--- begin Source document ---
# Where could I find Gabbasoft with the source-code?



## xFear of Napalm (Jun 28, 2010)

I was wondering where I could find Gabbasoft nowadays, and if it's possible to
find a version with the source code? I'm yearning to experiment with the colour
schemes and the whole program in general. Also, what are some other 
good puzzle sims besides Iso-Cube, Gabbasoft, and the one on Hi-Games?
Are there any alternatives or is that just about it?

***Just to be sure, I searched the forums for gabbasoft, and didn't find anything of applicable value***


----------



## JeffDelucia (Jun 28, 2010)

Jflysim and qqsim exist. Not sure if they are good or not. Haven't tried.


----------



## addicted_to_roux (Jun 28, 2010)

As for the program itself, you can download it here. I don't know where to get the source code though.


----------



## joey (Jun 28, 2010)

qsim/qcube is very easily modifiable, hence why it is now my favourite sim.


----------



## masterofthebass (Jun 29, 2010)

gabbasoft is not an open source program, so you will not be getting the source.


----------



## InfernoTowel (Jun 29, 2010)

If you got in contact with the creators of the program, maybe you could ask them.


----------



## xFear of Napalm (Jun 29, 2010)

Thanks to everyone for taking the time to respond, and I'm probably going to download qsim... Also, I doubt that I could contact t he creators of Gabbasoft, because they seem to have abandoned the project altogether...


----------



## xFear of Napalm (Jun 29, 2010)

joey said:


> qsim/qcube is very easily modifiable, hence why it is now my favourite sim.



also, where could I find this? is it only for the iTouch?


----------



## joey (Jun 29, 2010)

nonono, that's iiTimer. And it's not a sim, it's a timer.
http://snk.digibase.ca/qcube/ for qcube
http://dl.dropbox.com/u/922195/colortest2.html (qcube for chrome)


----------
--- end Source document ---
--- begin Dataset content ---
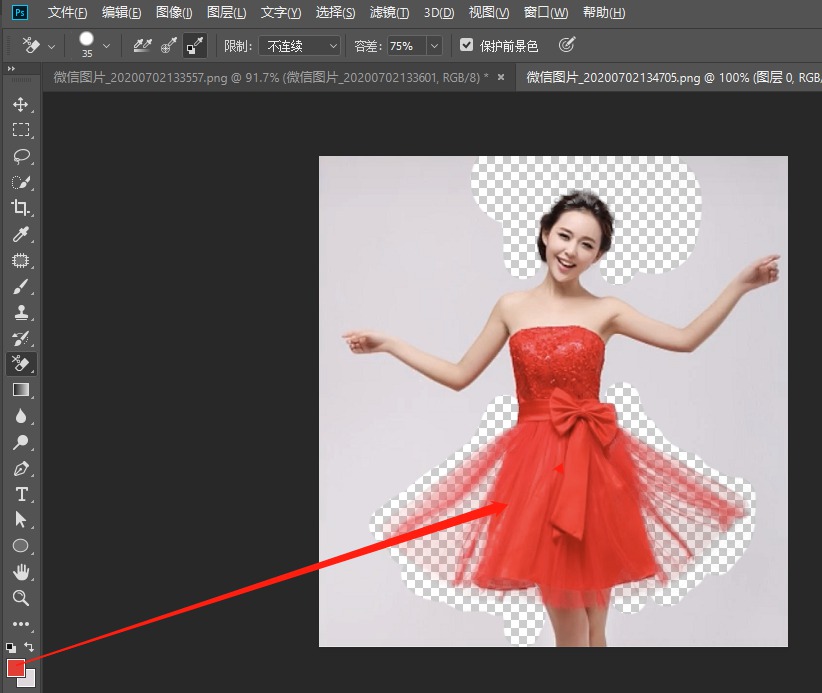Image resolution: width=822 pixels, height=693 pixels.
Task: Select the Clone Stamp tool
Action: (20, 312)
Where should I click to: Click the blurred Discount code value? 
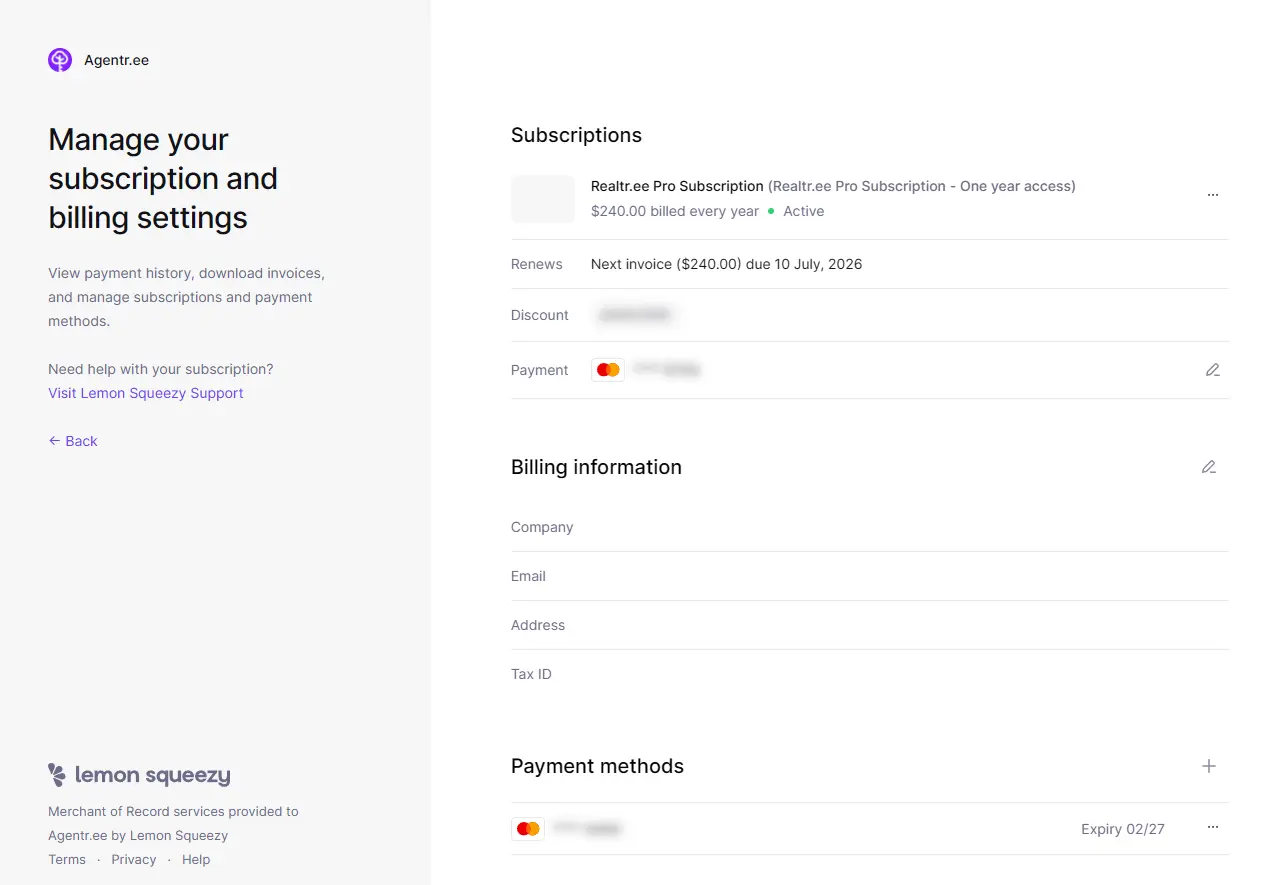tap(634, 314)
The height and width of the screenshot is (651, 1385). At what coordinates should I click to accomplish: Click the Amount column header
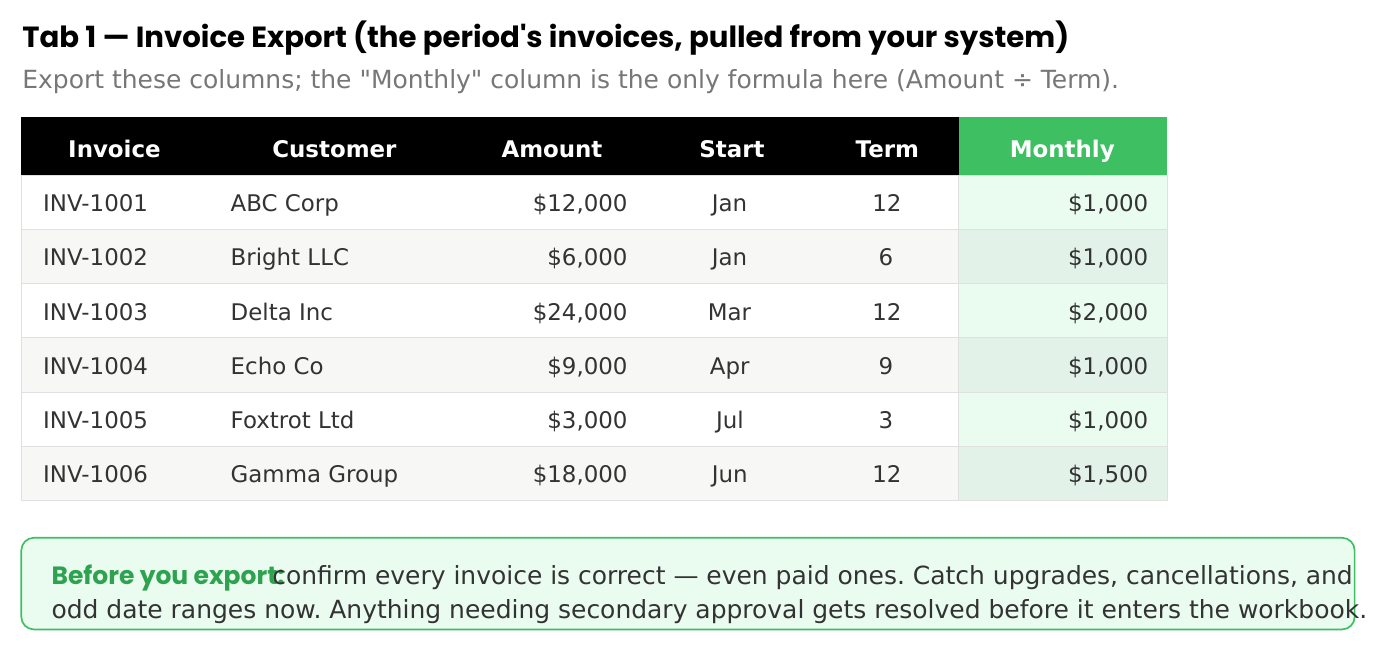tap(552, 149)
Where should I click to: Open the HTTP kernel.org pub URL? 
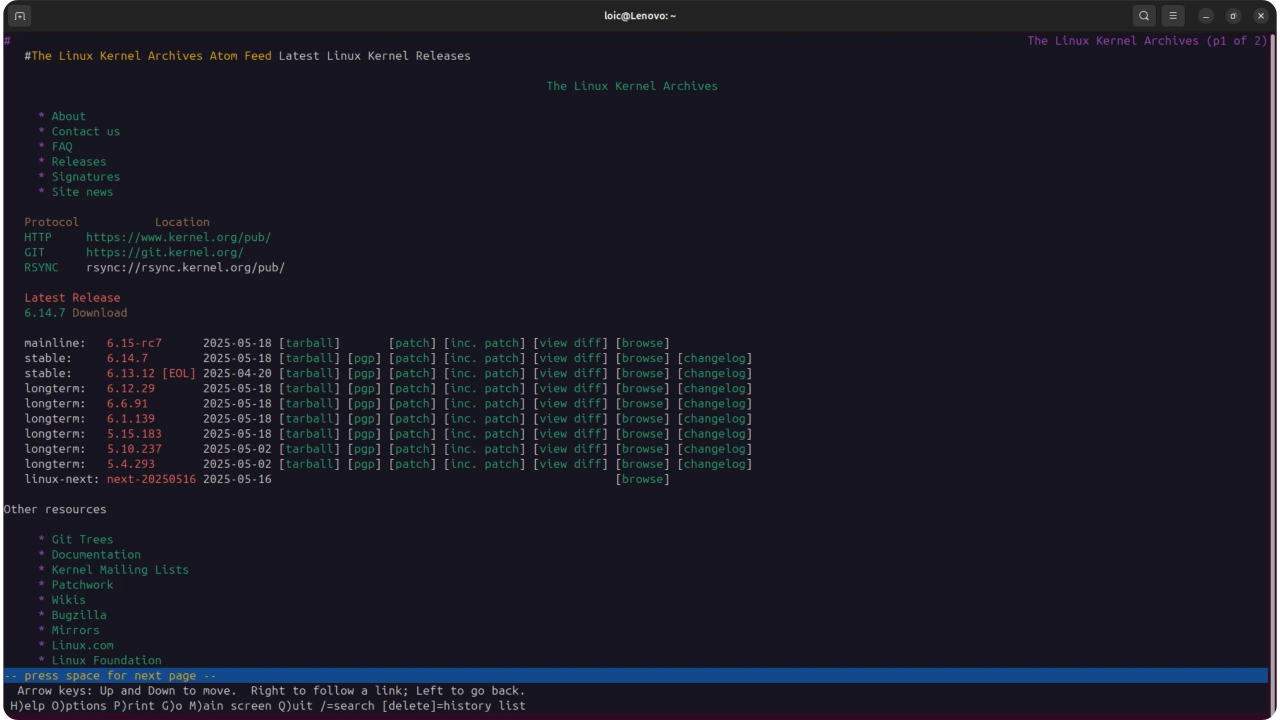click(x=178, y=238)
--- end Dataset content ---
Instructions for the task
Answer these about the Gabbasoft forum thread:
(a) Which two sims does JeffDelucia say exist?
(b) What reason does masterofthebass give for why the source code won't be available?
(c) According to joey's last post, what kind of program is iiTimer?

Written response
(a) Jflysim and qqsim.
(b) Gabbasoft is not an open source program.
(c) A timer, not a sim.